But on "reading on a PC":
For decades I had no choice, though sometimes printed content. The CRTs terrible but the April 2002 laptop with 1600 x 1200 LCD wasn't too bad, though tiring. It had first screen I could read A4 PDFs on and later so-called HD (1920x1080) was inferior. I'd have liked the Sony eReader I saw in a shop in Dublin in either 2006 or 2007, though very grey, but I couldn't afford it.
About 2013 I got a Kindle but a bit later gave it to my wife as the DXG was being remaindered at a bargain price by Amazon with free USA to Ireland shipping and no extra charges. I still have it and i regard it as the most useless thing I ever got. I wanted to read PDFs as well as ebooks and annotate them and was shocked how poor it was compared to the Kindle I'd given away (I forget model). Wife passed it on to grandson and got a PW3. A bit later I got an original Kobo Aura HD H2O, but disappointed that the chess had just been removed. However it was my first decent ereader. Shortly after in 2014 we got a Kindle (7th basic?) for my daughter that was mysteriously more than the 167 dpi. Seems like 300 dpi. She still reads on it. Better for PDFs than the DXG
I regard the Kindle DXG as one of the worst gadget purchases I ever made. I should have researched why DX(G) was a failure in the Education market and why Amazon flogging so cheap.
Edit: Amazon USA order history tells me Kindle DXG was ordered on October 18, 2013
I think we bought some Kindles and Kobos in the local Argos (now gone) as mysteriously cheaper than online and easier returns. The odd Kindle "Basic" 7th Gen (no frontlight) that's maybe 300 dpi was 19 Nov 2014. Seems to be same panel as PW3, but without lights. Till I think 2022, all Basic models were 167 dpi, but originally called Touch?
I'd looked at eink for a 4G tablet/notebook project before I ever bought an ereader and concluded it would only be OK for a dumb phone and text chat on Internet and that colour (other than maybe Mirasol, but it was still unavailable when the project was cancelled).
I've had a variety of phones and tablets and none are good for prolonged reading. A comic-strip style book is mostly a much shorter read than a novel so I find them OK on the 10" Lenovo Yoga Tab which has a stand built in.

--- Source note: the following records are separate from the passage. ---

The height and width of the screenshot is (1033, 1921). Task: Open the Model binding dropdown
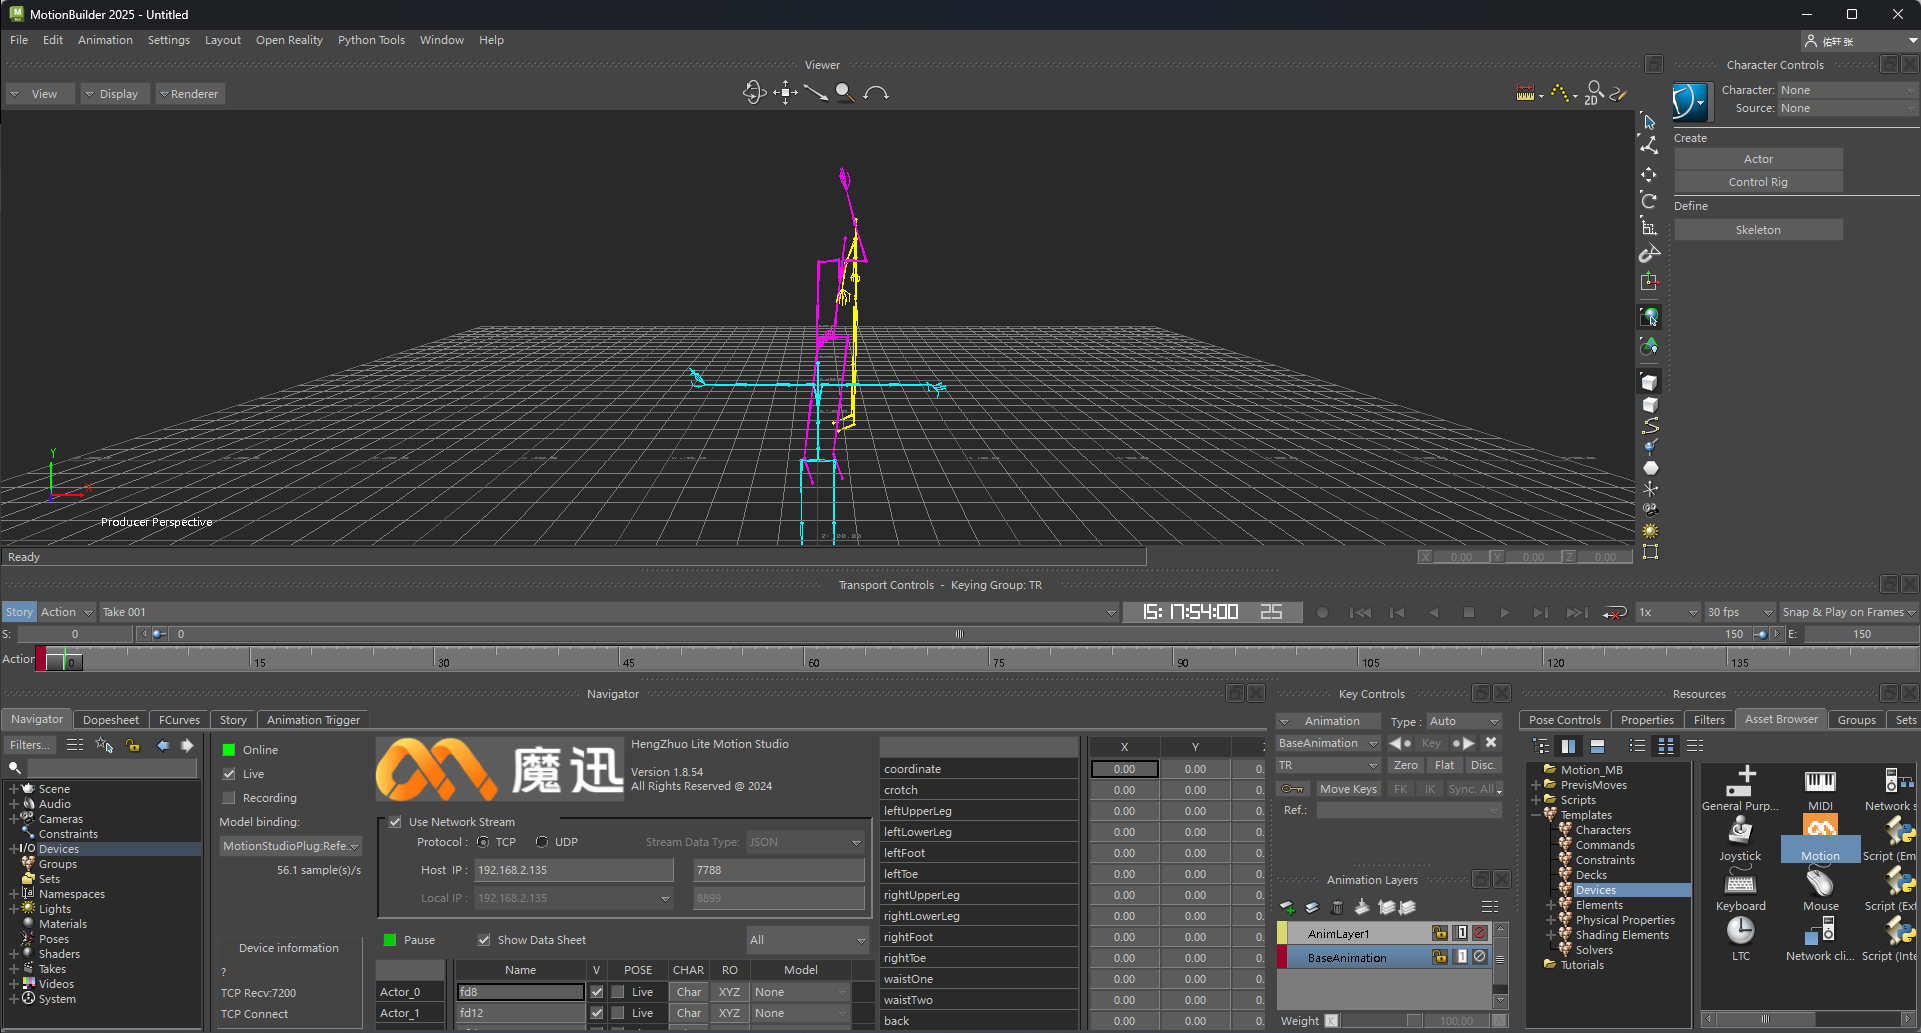coord(290,846)
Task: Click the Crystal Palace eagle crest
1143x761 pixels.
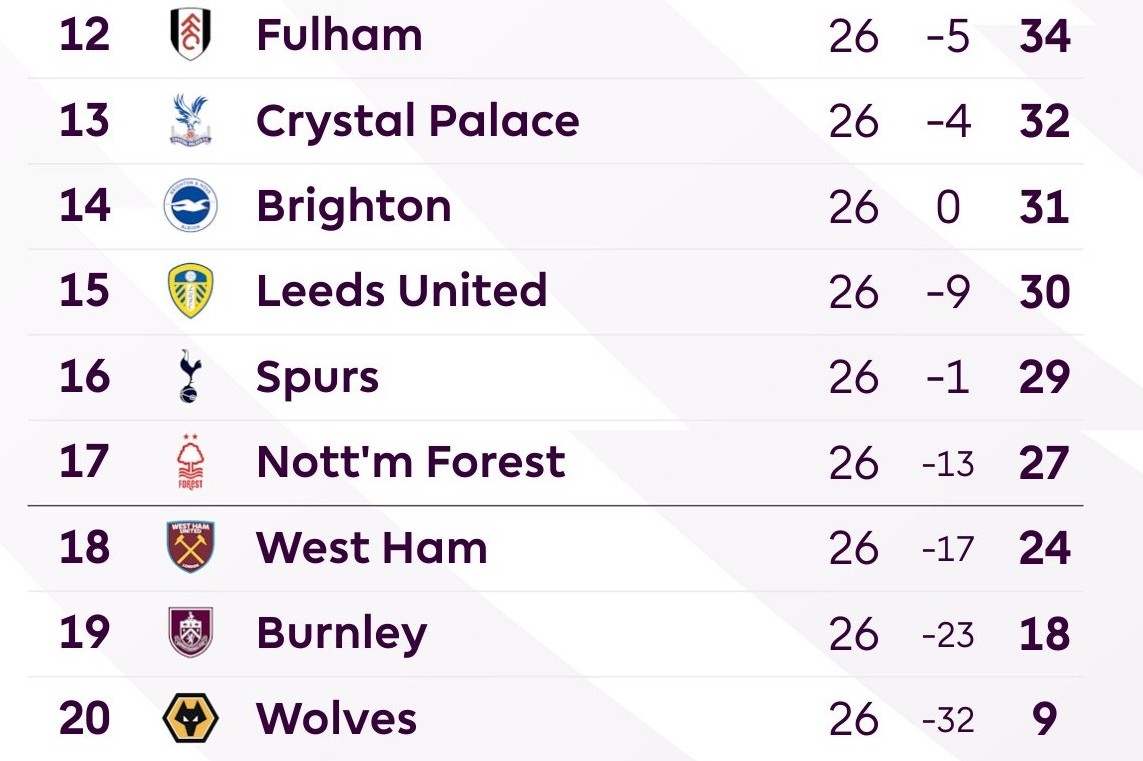Action: pos(190,121)
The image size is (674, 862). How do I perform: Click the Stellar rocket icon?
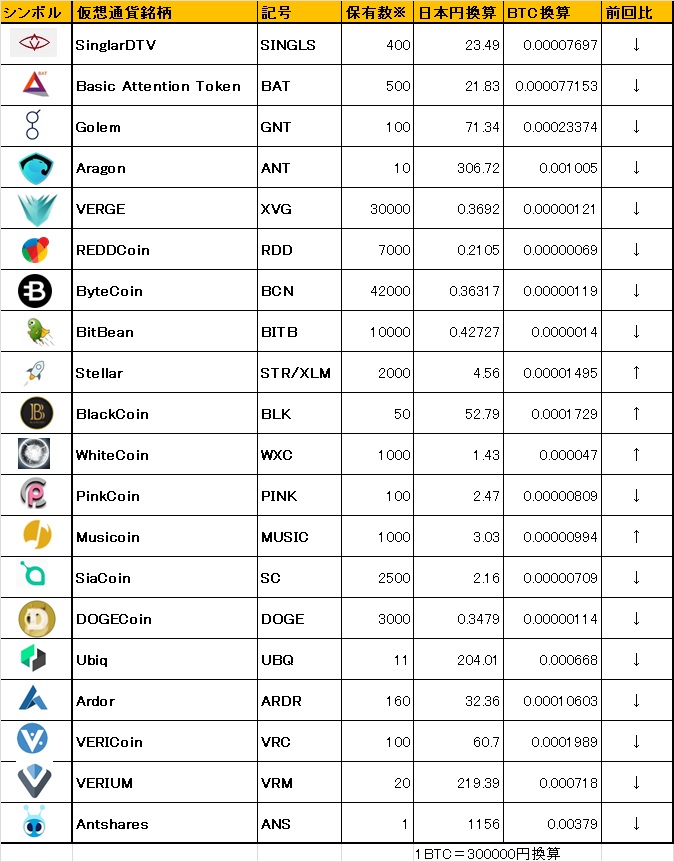coord(35,372)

I got the Kobo Elipsa to read & annotate PDFs maybe last April or May 2022 and was so impressed with the Advanced Notebooks I bought a Sage even though I had a Libra. I found the Elipsa too heavy for notes/writing and reading.
My LG Electronics UHD 4K Monitor 24UD58-B was bought last September 2022. It's the first screen (desktop or laptop) in about 40 years of reading text on screens that's not tiring. With low ambient light, no windows or lamps reflected on it and brightness at 11, contrast 36, it's almost like paper. It would be even better if 18" to 20" or higher resolution as it's 23" (about 60cm). Good for two PDF pages side by side to preview a book layout or single page "fit page" to read PDF docs. I use Okular which can read many document types.
I did get a new laptop in Nov 2016, and again this year, but both are only 1920 x 1080 screens (15" and 17"). I put a second-hand Optiplex 7050 with 4T HDD added to 512G SSD and a UPS (big advantage of laptops is that's builtin. Somehow we get a power cut just before an autosave or manual save when writing) and put the 4K screen plus a new Cherry Stream TKL keyboard.
The 4K screen has no flicker, even viewed at edge of vision. Any still camera setting and video camera works without banding. Less tiring than perfect matt paper large format books, but it's not portable, so all reading of novels is on the Sage. The tablet is most used for text chat with family & friends, which apart from the odd gif or video might work on eink, I might try Viber on the eink Android Mars (really only used for the local library ebooks).
So though I read all novels (inc some PDF scanned ones) on the Kobo Sage now and any comics on the tablet, I'd now read any PDF technical document on PC screen rather than print. We do have a Brother colour duplex laser printer/scanner that Wife uses for patterns. I've stopped as I use screens.
The Elipsa is now the least used screen, but used to mark format errors on PDF for our own POD.